Christie's final auction of 2012 - the Asian Art sale - will take place in Paris on December 19, with a "highly important" Cambodian sculpture of the Buddhist deity Lokeshvara selling with the highest estimate.
Depicting Lokeshvara, otherwise known as the "Lord of the World", the sculpture will be offered with a $263,518-395,277 valuation. Carved from sandstone, it was created during the Baphuon period in 11th century Cambodia.
The Baphuon period is considered the high point in the depiction of both male and female form in Khmer art, with this stunning example showing the Buddhist deity of compassion. Hinduism was prevalent in Cambodia at the time with Buddhism known in just a few areas, making this an extremely rare piece.
Adding to the sculpture's rarity is the fact that Lokeshvara was not widely worshipped until the 13th century in Cambodia.
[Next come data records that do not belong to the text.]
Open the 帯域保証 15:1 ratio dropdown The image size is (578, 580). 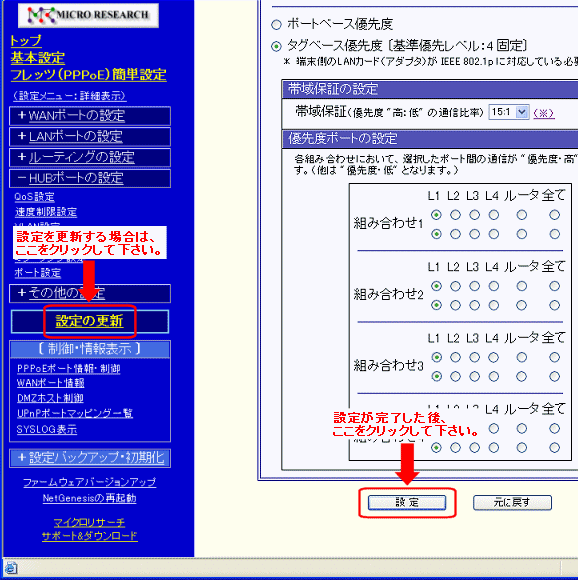click(509, 112)
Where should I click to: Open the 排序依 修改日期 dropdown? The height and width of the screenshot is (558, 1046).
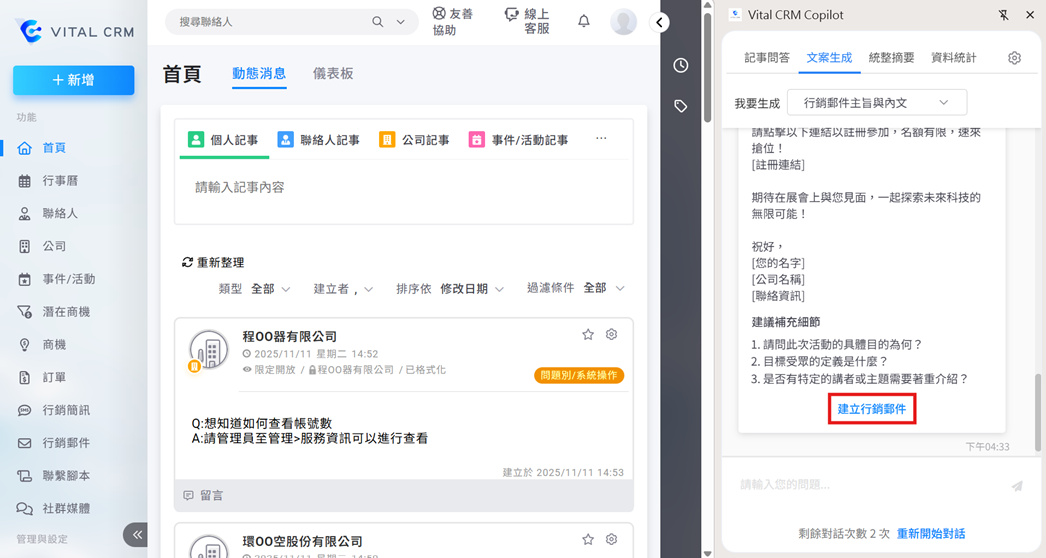click(x=471, y=289)
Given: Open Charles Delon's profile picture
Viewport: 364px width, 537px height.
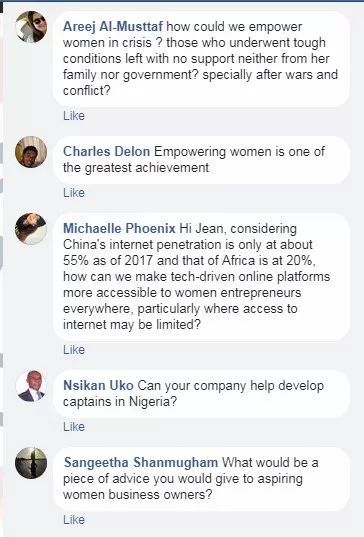Looking at the screenshot, I should point(31,152).
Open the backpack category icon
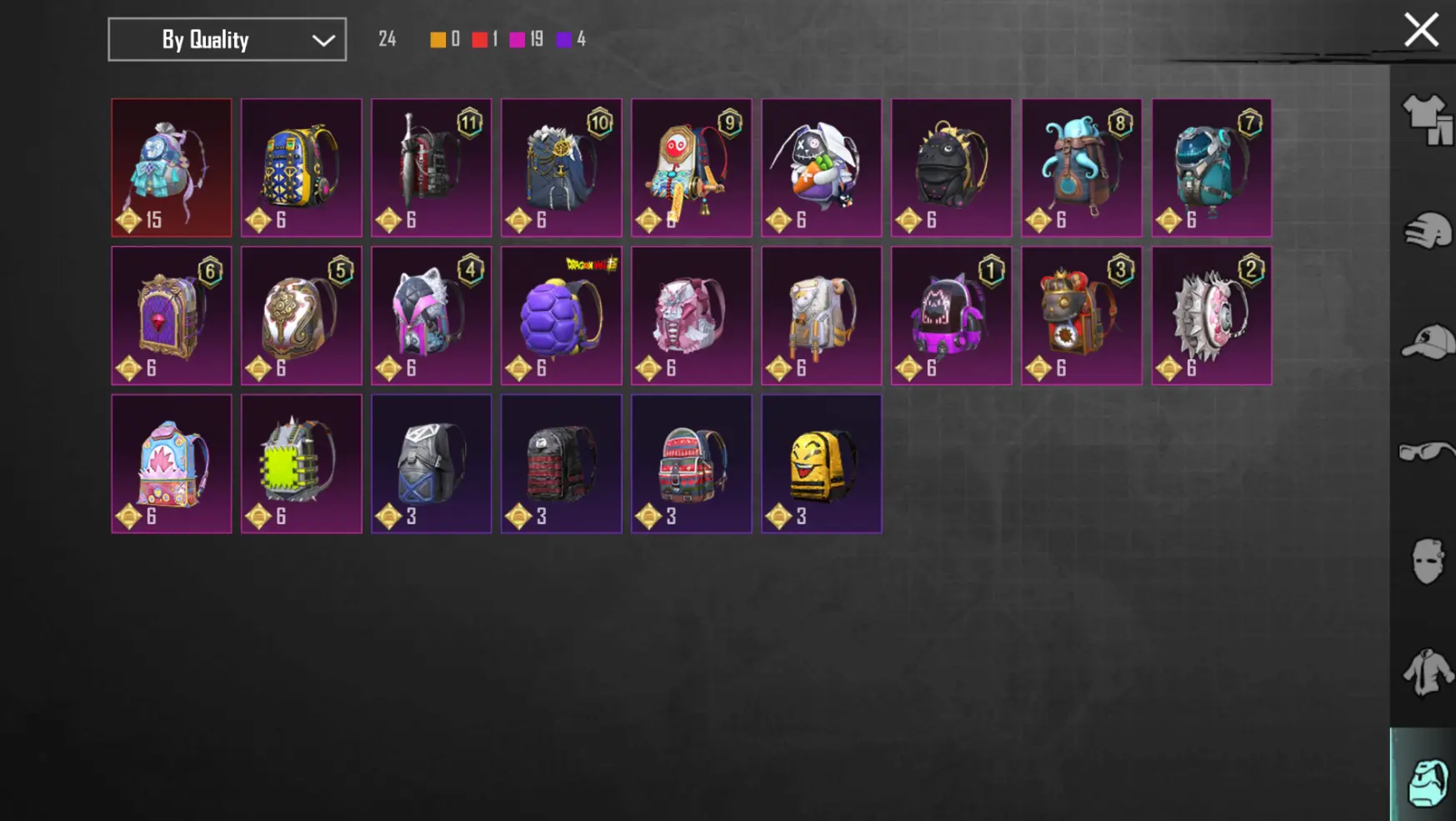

Later bronze and stone examples are far more common, with the designs suggesting that the example at auction would have held various objects in his four arms and may have been decorated with jewellery.
Holding an identical estimate is another carving of the same deity, who is known as Guanyin in China. This northern Chinese piece dates to the 13th century and shows the bodhisattva in lalitasana pose.
The piece is based around the story of a young pilgrim finding Guanyin in a grotto, which suggests that he may originally have been placed on a rocky base. A comparable example is currently housed in the Ashmolean Museum in Oxford.